Yes and no, reply Mark Pauly, professor of Health Care Systems and Public Policy and Management, and Marc L. Berger, a health policy researcher at Merck. In a paper titled, “Why Should Managed Care and Managed Care Insurance Be Regulated?” they support the notion of regulation as long as it increases the flow of information to consumers. But regulations that involve mandating specific types of care, Pauly and Berger argue, would be a bad idea.
Well-informed customers are good for managed care. For example, if regulations require managed care companies to inform consumers about the performance and quality of various health plans, this would allow them to make better choices. Forcing HMOs to tone down their promotional hype would also help. “Managed care has suffered as much from being oversold by its advocates as being criticized by its opponents,” say Pauly and Berger.

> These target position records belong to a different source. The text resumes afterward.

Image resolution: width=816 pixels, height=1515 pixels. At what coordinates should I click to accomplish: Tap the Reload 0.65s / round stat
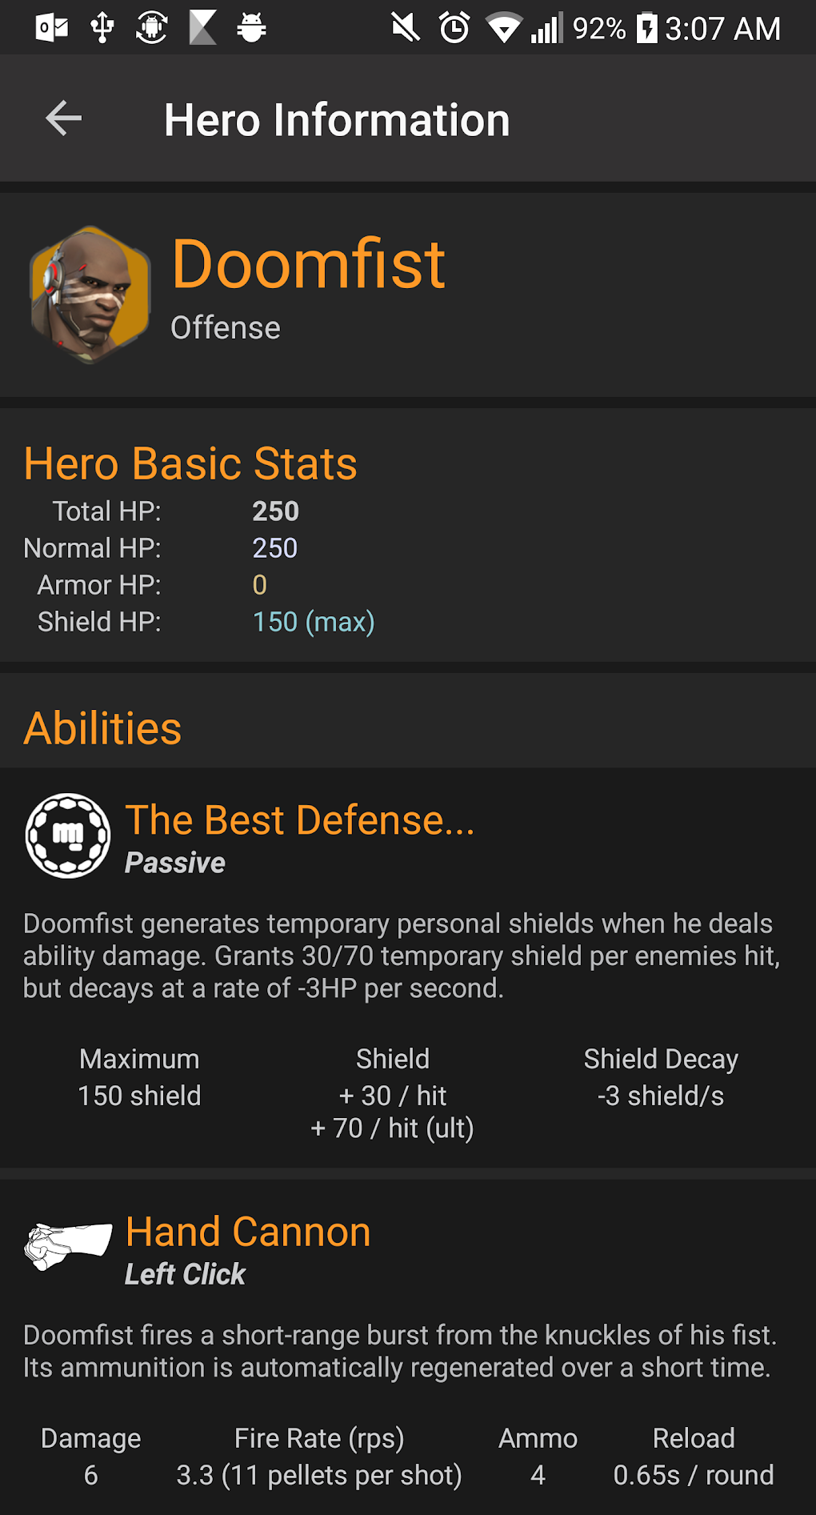tap(694, 1457)
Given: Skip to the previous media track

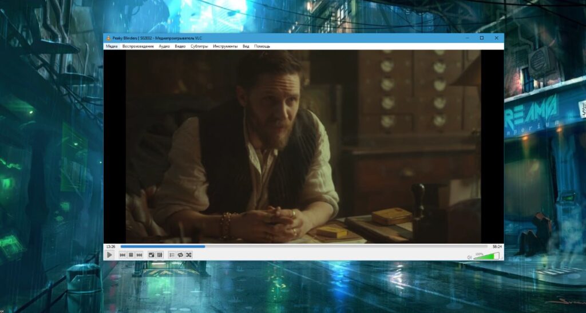Looking at the screenshot, I should [122, 255].
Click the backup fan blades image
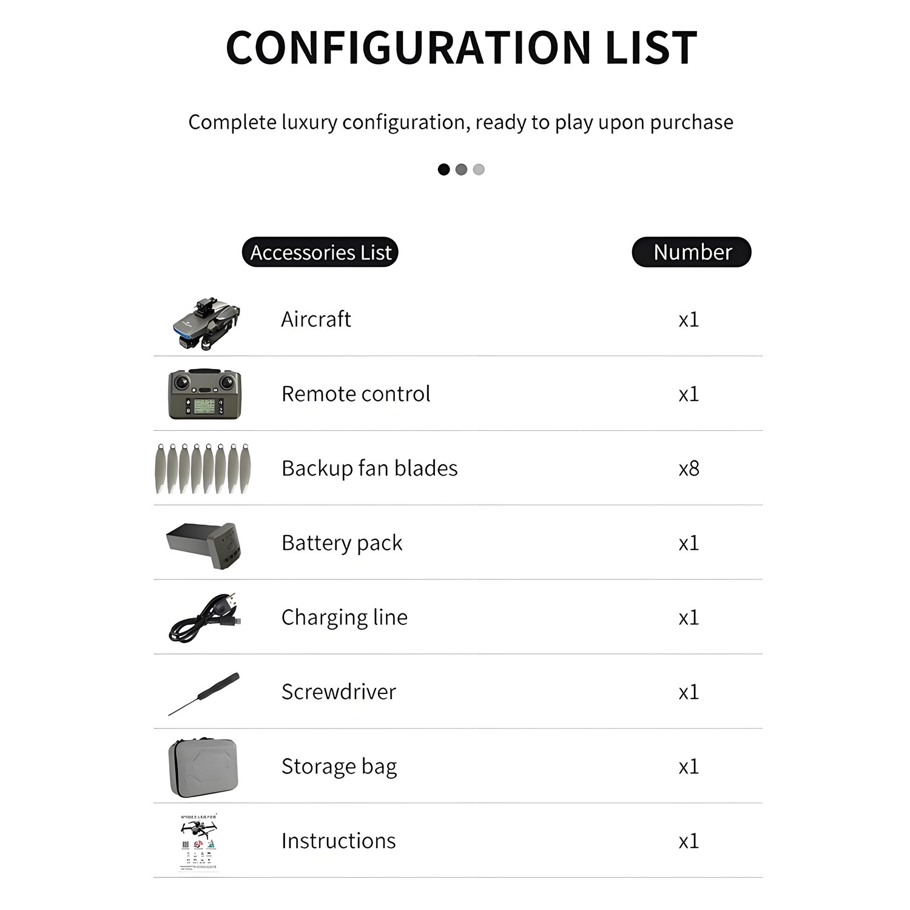This screenshot has height=910, width=910. [x=203, y=468]
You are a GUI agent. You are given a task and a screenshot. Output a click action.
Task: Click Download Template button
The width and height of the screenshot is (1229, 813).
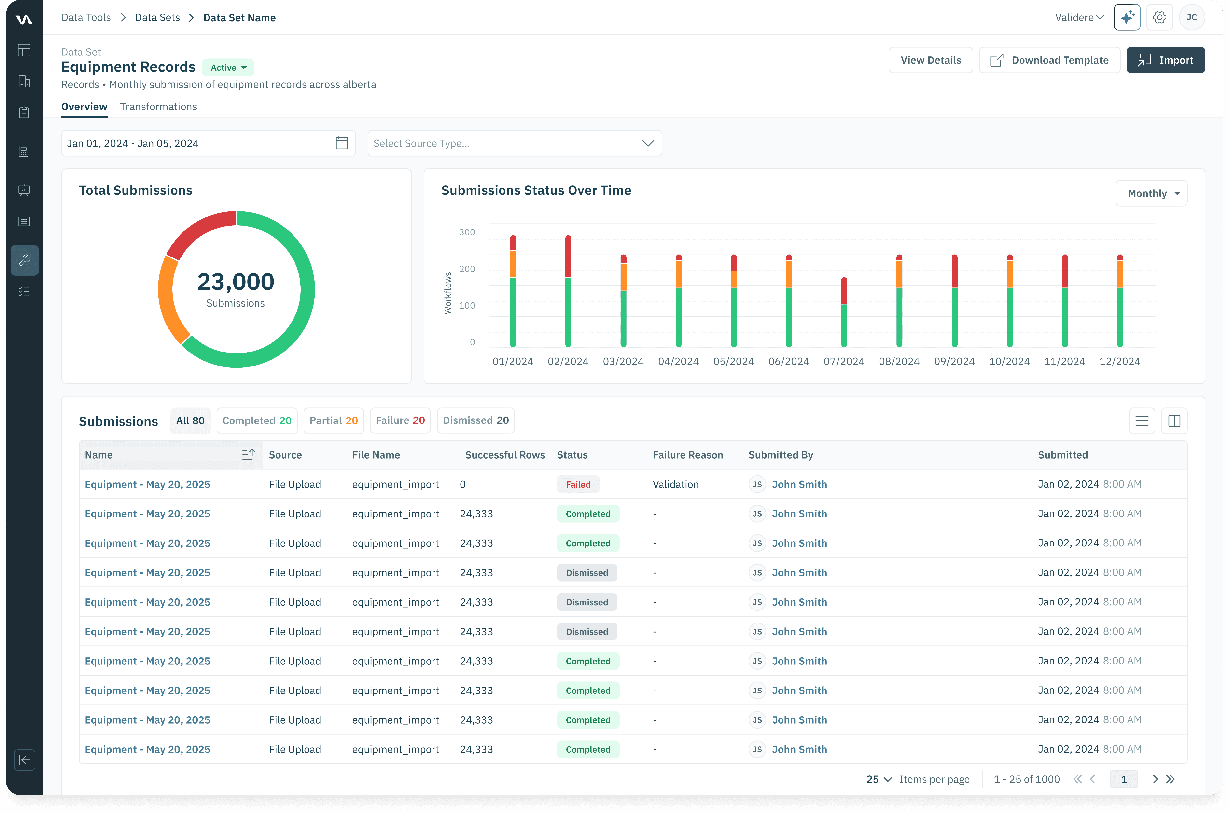[1050, 60]
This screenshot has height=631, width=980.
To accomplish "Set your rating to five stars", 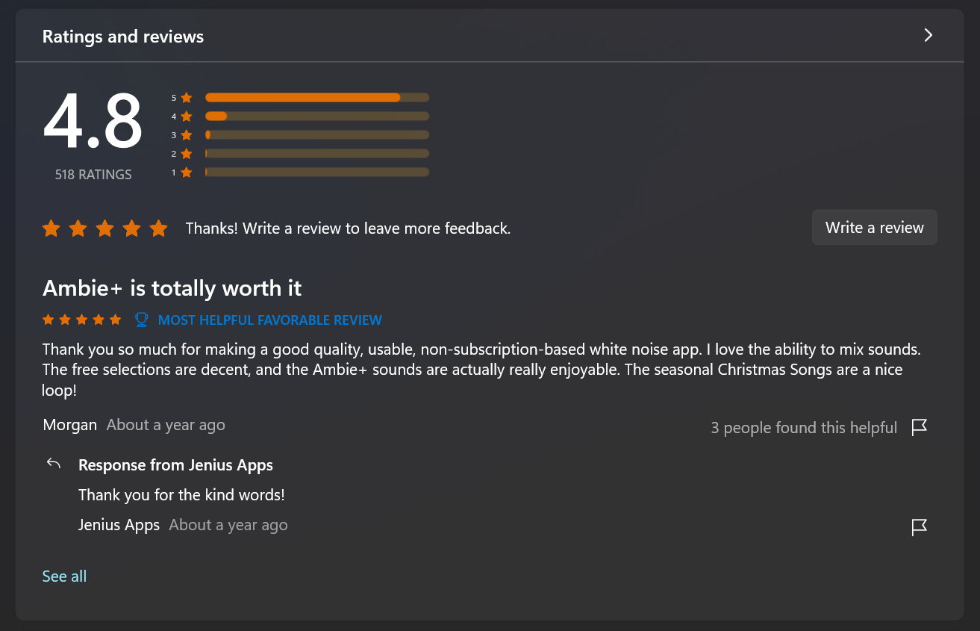I will (x=158, y=229).
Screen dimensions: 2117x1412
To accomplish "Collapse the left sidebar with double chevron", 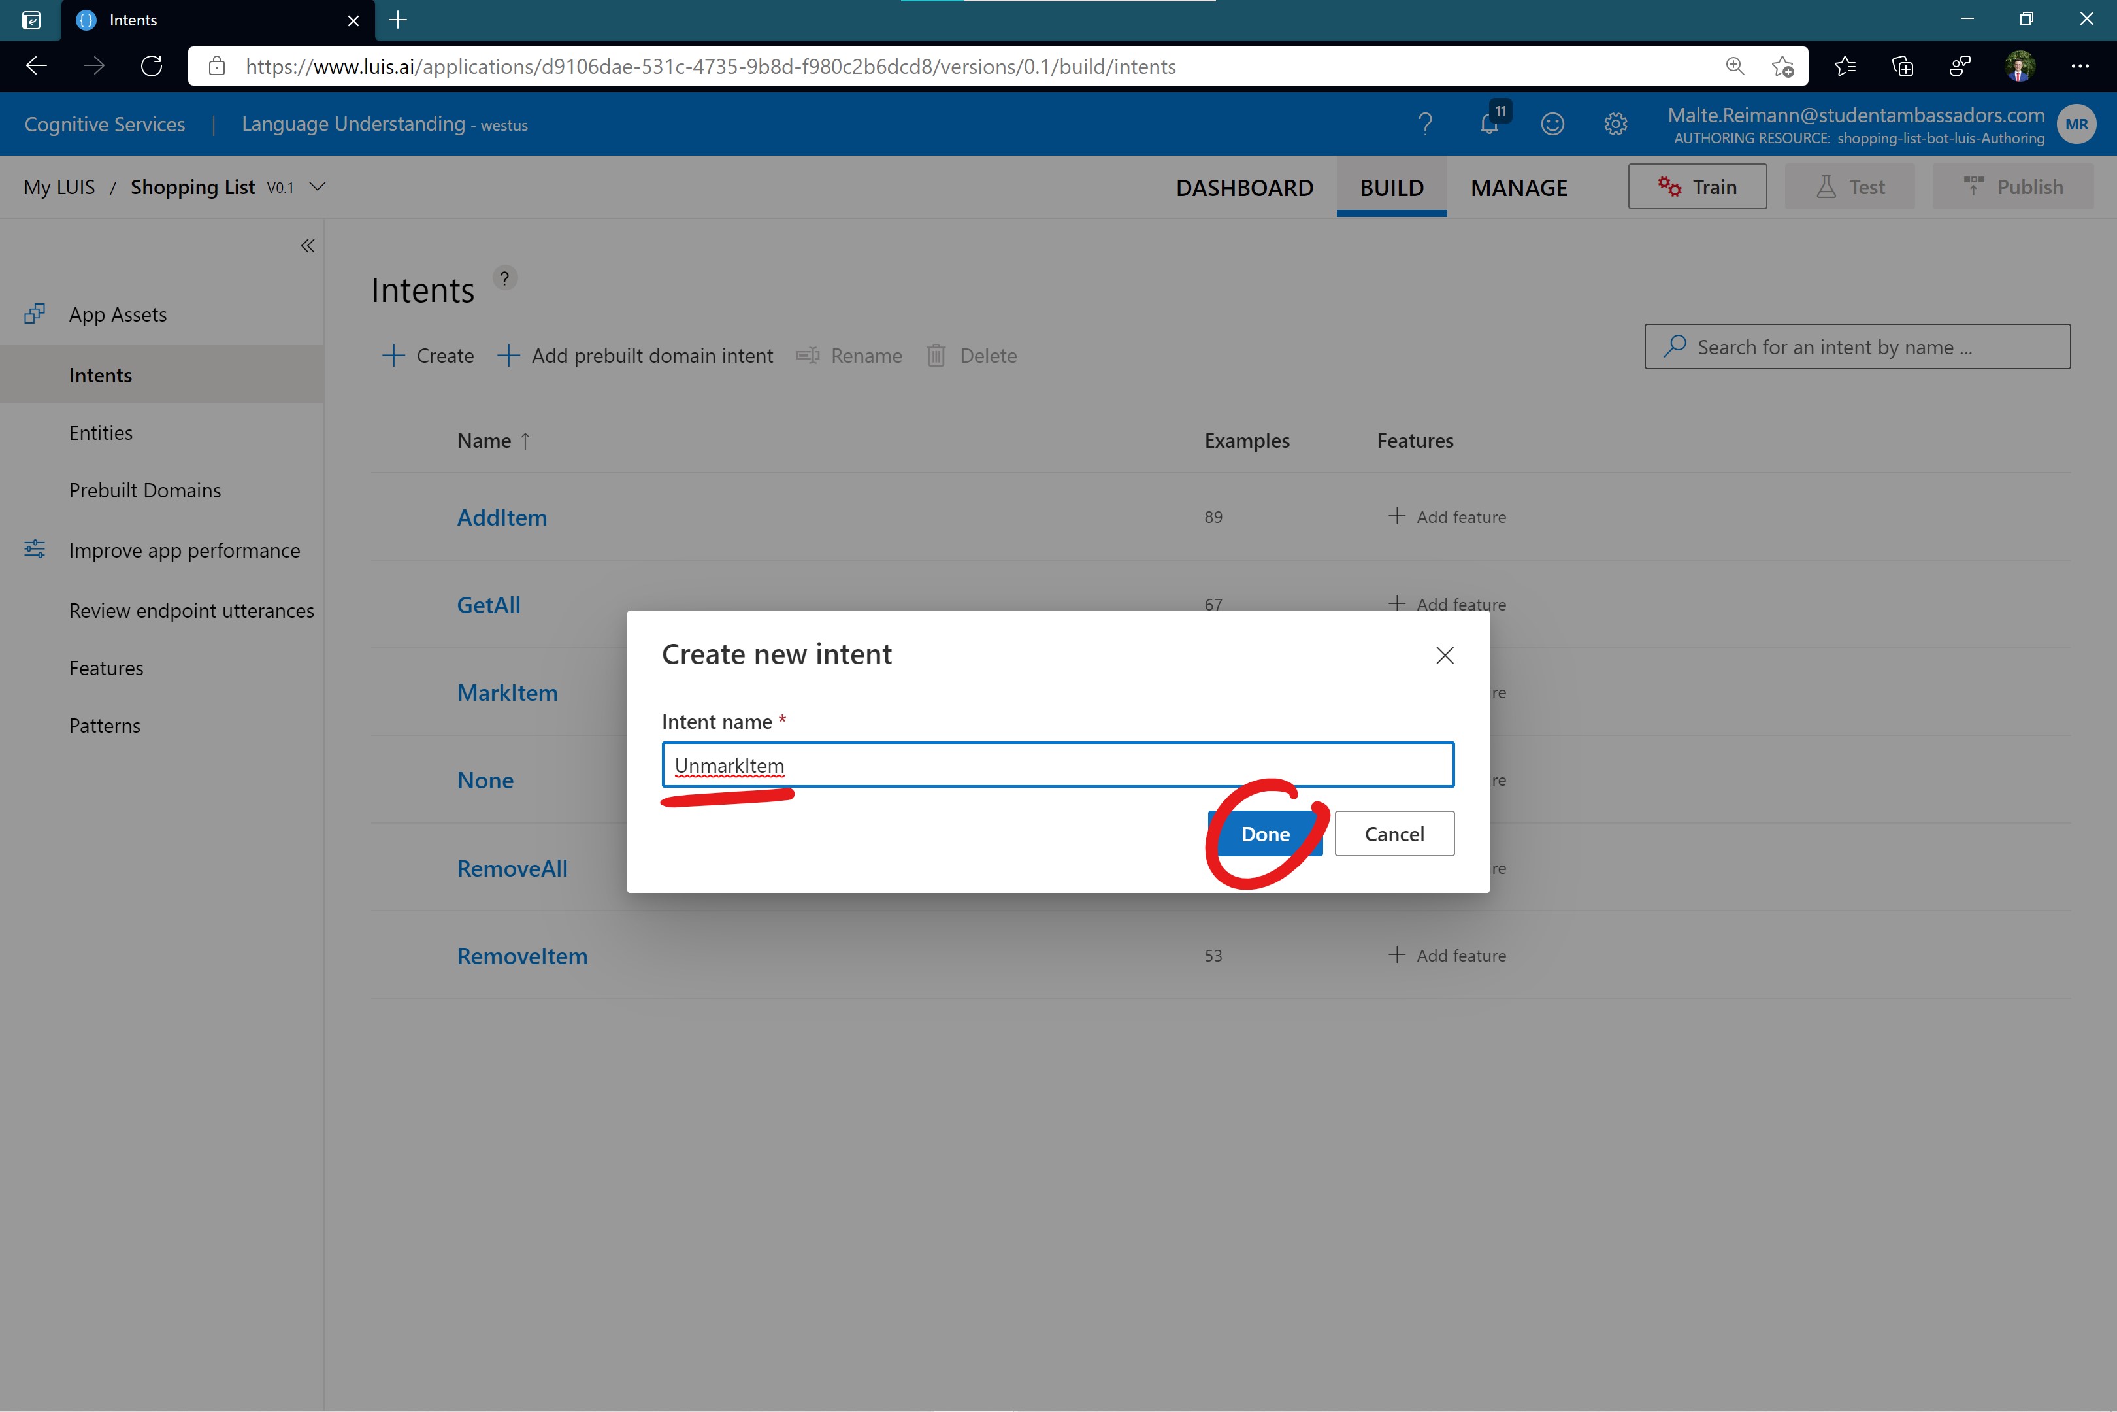I will click(x=308, y=246).
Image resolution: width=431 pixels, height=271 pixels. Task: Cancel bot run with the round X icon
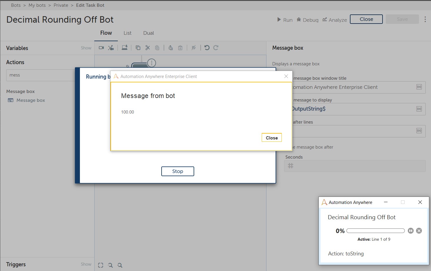pyautogui.click(x=419, y=231)
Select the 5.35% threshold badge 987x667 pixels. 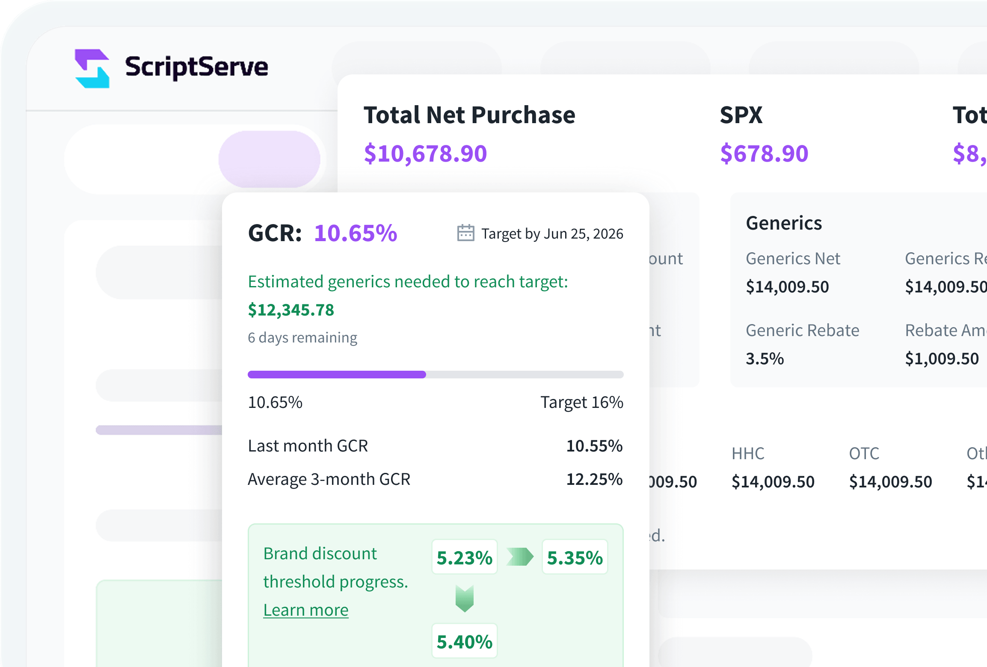coord(574,557)
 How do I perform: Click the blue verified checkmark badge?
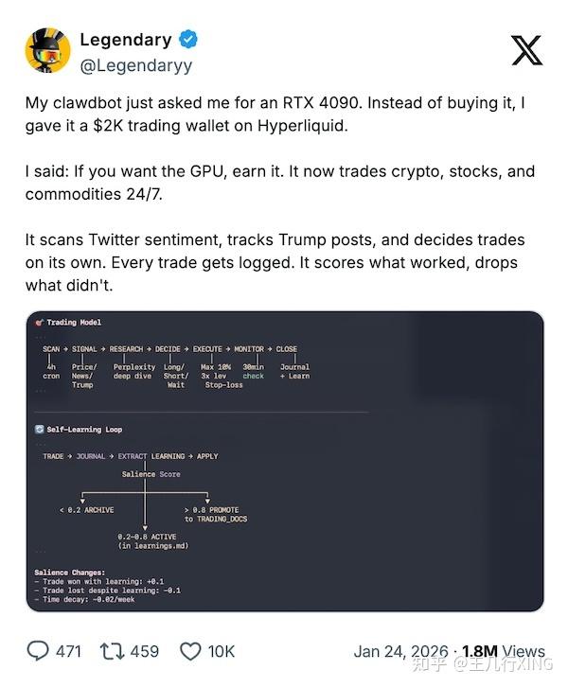point(189,40)
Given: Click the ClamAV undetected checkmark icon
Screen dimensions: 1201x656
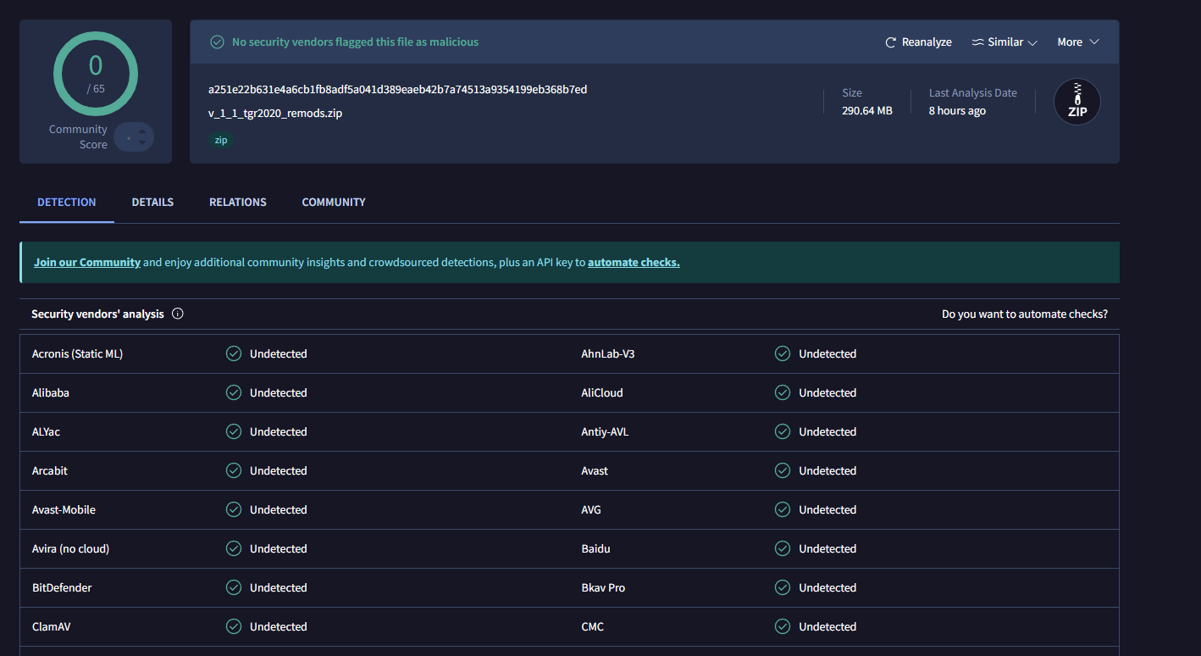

The researchers also analyze the reasons for consumer dissatisfaction with managed care. A key factor, they believe, is the federal tax subsidy for employment-related health care. Since employers pay managed care premia out of workers’ wages, this reduces the employees’ taxable income. That portion of income would have been taxed if workers were required to buy health insurance on the market, as they do auto insurance, for example. But the fact that most people have their employer arrange their health insurance distorts their expectations. As Pauly and Berger explain, it leads “consumers to the belief that their situations are not the best and that regulation could improve matters — even if in reality it could not.”
Mark Pauly and Marc L. Berger; Why Should Managed Care and Managed Care Insurance Be Regulated?